Es wurde eine passiv gekühlte Zotac GeForce FX5200 mit 256MB Speicher der mit 128bit angebunden ist. Der Preis war mit 34,32 erträglich, immerhin war das der Neupreis. Inzwischen ist die Karte nur mehr gebraucht erhältlich. 

Update 04.03.2013

Die Grafikkarte wird durch eine Voodoo 5 5500 ersetzt. Lüfter und Kühler habe ich von der Karte entfernt, da mir eine Erneuerung ratsam schien. Man sieht auf einem Foto den steinharten WLK, vom anderen Chip ist sie schon entfernt.




			Dieser Inhalt steht nur eingeloggten Mitgliedern zur Verfügung.
        


Die Kühlkörper sind sehr schmal, und werden von mir gegen etwas höhere ersetzt. Ich würde auch gerne die Lüfter austauschen, leider haben diese noch alte Ministecker, wie sie früher auch für die Verbindung von Soundkarten und CD-Laufwerken zum Einsatz kamen. Mal sehen, wie ich das lösen werde.




			Dieser Inhalt steht nur eingeloggten Mitgliedern zur Verfügung.
        




			Dieser Inhalt steht nur eingeloggten Mitgliedern zur Verfügung.
        




			Dieser Inhalt steht nur eingeloggten Mitgliedern zur Verfügung.
        




			Dieser Inhalt steht nur eingeloggten Mitgliedern zur Verfügung.
        


Sowohl die OVP (in sehr gutem Zustand) als auch die originale Treiber-CD sind noch vorhanden.
Der Preis lag inklusive Versandkosten bei 100.- Euro.


Test

3DCenter - 3dfx Voodoo5-5500 Review

Update 24.06.2013

40mm-Lüfter die bei 5V laufen UND eine Steuerleitung besitzen, sind gar nicht so leicht zu finden. Wollte ursprünglich PM-2 von Noiseblocker verwenden, leider funktionieren die bei 5V nicht. Und dies, obwohl der Hersteller genau das auf seiner Webseite behauptet.
Fündig wurde ich schließlich bei Evercool. Ich habe dann auf die kurzen Verbindungskabel der NB-Lüfter die 3pin-Ministecker der Originallüfter montieren lassen. Das ermöglicht mir bei Bedarf die Lüfter zu erneuern, ohne dass die Stecker wieder neu montiert werden müssen.

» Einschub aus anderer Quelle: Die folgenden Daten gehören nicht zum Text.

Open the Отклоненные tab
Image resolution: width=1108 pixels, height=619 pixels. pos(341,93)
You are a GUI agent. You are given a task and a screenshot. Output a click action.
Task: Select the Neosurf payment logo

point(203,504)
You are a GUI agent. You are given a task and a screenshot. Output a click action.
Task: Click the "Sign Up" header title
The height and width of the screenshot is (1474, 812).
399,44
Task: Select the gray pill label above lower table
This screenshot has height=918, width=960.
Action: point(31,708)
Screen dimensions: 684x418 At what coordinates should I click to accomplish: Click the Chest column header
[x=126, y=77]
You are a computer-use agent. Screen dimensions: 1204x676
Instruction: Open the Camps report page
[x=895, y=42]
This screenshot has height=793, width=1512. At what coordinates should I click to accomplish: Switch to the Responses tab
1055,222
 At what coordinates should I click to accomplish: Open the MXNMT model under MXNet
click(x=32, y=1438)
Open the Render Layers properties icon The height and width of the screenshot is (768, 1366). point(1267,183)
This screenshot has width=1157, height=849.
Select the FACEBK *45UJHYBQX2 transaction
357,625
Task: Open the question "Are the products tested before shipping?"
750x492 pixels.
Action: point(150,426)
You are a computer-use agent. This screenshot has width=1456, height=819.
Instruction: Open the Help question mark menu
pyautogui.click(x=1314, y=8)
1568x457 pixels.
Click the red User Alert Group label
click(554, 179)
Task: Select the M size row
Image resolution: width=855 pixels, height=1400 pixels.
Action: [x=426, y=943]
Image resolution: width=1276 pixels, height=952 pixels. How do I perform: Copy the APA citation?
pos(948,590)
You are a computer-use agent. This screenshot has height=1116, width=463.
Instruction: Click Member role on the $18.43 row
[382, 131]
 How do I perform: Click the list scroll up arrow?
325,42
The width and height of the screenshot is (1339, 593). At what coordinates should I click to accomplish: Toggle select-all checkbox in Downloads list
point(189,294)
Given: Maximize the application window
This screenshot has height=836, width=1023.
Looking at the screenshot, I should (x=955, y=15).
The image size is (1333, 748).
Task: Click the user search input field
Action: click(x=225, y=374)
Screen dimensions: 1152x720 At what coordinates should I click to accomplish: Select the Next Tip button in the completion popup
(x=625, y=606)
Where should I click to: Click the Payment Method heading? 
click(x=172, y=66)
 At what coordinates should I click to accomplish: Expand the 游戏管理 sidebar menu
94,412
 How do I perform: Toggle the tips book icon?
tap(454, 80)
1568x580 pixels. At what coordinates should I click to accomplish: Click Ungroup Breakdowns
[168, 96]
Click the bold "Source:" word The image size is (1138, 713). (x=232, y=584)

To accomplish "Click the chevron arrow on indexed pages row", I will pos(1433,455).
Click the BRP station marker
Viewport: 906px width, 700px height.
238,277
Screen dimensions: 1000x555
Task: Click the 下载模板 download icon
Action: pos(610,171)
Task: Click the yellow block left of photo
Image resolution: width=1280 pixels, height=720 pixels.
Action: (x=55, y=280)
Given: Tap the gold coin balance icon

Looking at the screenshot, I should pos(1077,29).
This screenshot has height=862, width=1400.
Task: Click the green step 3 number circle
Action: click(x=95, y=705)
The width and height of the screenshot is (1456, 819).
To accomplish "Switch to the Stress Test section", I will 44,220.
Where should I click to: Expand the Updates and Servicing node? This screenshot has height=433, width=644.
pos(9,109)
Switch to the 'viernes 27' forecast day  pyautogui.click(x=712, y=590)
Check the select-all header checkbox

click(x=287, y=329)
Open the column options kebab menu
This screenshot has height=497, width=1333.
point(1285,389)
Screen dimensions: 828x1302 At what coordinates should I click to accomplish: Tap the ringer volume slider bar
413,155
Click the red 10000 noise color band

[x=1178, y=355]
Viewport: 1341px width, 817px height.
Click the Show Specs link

			Dieser Inhalt steht nur eingeloggten Mitgliedern zur Verfügung.
        


Die Grafikkarte funktioniert einwandfrei, dafür habe ich mir ein anderes Problem eingehandelt. Den 4:3-Monitor habe ich gegen einen Eizo mit 16:9-Verhältnis getauscht. Die Auflösung ist auf 1920x1080 eingestellt. Dabei bleibt jedoch ein mehrere Zentimeter breiter schwarzer Streifen am linken Bildschirmrand. Habe schon verschiedene "aktuelle" Treiber sowohl für W2k als auch für XP ausprobiert. Hat leider alles nicht geholfen. Hoffe, dass ich dieses Problem auch noch lösen kann.

Update 25.06.2013

Problem gelöst! Nach der Installation von Powerstrip 3.9 hatte ich auf einmal die Auflösung von 1920x1200 zur Verfügung. Wenn ich diese verwende, und im Bildschirmmenü der Vollbildmodus eingestellt ist, habe ich einen vollflächigen W2k-Desktop. Es gibt keinen schwarzen Streifen mehr am linken Bildschirmrand. Hört sich merkwürdig an, ist aber so.
Vielleicht kommen ja die Treiber nicht mit dem 23“-Format des Bildschirms zurecht.



*Sound*

Die Soundkarte kam gebraucht auf 25,00. Inkludiert war die Speichererweiterung von 2MB. Zum Glück braucht die AWE32 keine -5V.


*Festplatte*

Als Festplatte kommt eine WD Caviar Blue (WD3200AAJB) mit 320GB zum Einsatz. Der Preis belief sich auf 39,90.


*DVD-ROM*

Das PX-130A kaufte ich im September 2006 um 26,90 und lag schon eine längere Zeitspanne herum. Da es noch immer funktioniert habe ich es reaktiviert. 
Ursprünglich hatte ich Festplatte und DVD-ROM an einem IDE-Kanal angeschlossen, die HD natürlich als Master. Das hat sich jedoch als grober Nachteil herausgestellt. Dadurch konnte ich bei Bedarf nicht vom DVD-Laufwerk booten. Habe es dann deshalb mit dem zweiten IDE-Kanal verbunden. 

Test

PC-Experience Reviews : | Plextor PX-130A DVD-ROM Laufwerk -Kurztest-


*Diskettenlaufwerke*

Zuerst hatte ich nur ein 3.5"-Laufwerk eingebaut. Dieses dient auch zur Installation von DOS. Durch das Mitglied eines Computerforums bekam ich ein 5.25"-Laufwerk plus Kabel, nebst einigen Speichermodulen, die z.B. auf eine AWE32 passen. Kostenpunkt war eine Jause, ein Kaktusableger und eine uralte Version eines Textprogrammes. Ich finde, man sollte wieder viel mehr zum Tauschhandel übergehen.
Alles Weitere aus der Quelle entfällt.